(TASK DIRECTIONS): Copy each line below in which the string "computer" appears.

(DATASET RECORDS):

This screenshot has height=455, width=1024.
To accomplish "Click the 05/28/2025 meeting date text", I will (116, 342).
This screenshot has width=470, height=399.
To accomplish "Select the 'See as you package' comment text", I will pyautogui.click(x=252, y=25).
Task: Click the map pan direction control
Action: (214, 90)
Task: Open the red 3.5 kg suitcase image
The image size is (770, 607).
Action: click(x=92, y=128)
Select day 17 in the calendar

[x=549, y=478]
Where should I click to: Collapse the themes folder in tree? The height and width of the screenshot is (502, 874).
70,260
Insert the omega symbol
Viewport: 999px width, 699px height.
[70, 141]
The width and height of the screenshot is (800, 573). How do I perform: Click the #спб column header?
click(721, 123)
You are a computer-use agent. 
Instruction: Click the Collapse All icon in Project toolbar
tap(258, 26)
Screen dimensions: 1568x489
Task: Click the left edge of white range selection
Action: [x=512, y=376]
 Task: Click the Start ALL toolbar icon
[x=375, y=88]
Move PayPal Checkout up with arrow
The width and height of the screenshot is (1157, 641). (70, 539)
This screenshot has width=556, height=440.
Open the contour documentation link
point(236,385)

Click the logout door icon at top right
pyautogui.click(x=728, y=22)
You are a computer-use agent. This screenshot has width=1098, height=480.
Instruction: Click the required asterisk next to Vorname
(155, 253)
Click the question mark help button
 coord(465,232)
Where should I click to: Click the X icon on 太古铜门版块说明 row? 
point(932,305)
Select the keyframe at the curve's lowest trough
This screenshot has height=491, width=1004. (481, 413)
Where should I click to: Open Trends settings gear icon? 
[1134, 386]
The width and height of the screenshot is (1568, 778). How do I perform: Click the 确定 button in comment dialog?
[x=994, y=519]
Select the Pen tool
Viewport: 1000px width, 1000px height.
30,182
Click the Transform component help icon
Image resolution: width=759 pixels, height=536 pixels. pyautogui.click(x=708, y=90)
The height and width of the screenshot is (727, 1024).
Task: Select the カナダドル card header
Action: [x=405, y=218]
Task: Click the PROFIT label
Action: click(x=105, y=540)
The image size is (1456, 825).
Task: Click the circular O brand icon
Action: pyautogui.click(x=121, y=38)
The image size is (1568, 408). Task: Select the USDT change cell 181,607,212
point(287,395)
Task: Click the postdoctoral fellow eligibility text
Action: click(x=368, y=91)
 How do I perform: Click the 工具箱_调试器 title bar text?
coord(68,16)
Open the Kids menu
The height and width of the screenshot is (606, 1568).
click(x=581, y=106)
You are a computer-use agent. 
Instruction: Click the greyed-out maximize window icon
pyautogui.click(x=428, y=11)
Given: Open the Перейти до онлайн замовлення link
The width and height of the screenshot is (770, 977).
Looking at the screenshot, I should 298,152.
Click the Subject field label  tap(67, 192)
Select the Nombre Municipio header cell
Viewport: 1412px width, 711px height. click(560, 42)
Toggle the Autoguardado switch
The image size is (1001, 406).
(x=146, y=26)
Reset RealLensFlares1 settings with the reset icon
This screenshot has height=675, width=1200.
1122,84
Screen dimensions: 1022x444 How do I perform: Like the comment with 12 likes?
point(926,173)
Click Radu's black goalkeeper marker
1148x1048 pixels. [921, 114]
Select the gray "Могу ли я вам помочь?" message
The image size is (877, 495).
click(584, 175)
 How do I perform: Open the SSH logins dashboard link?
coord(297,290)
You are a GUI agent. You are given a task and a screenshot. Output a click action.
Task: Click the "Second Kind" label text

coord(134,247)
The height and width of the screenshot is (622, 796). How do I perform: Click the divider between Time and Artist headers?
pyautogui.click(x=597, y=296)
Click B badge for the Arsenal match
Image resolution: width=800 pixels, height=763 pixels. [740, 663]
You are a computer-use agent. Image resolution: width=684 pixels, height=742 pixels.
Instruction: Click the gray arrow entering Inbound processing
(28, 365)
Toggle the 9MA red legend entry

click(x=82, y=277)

(ANSWER TO THIS TASK):
You are a computer-use agent. 
You are a computer-use agent. This screenshot has width=1098, height=480.
You are a computer-use agent. 
You are a computer-use agent. Image resolution: width=684 pixels, height=742 pixels.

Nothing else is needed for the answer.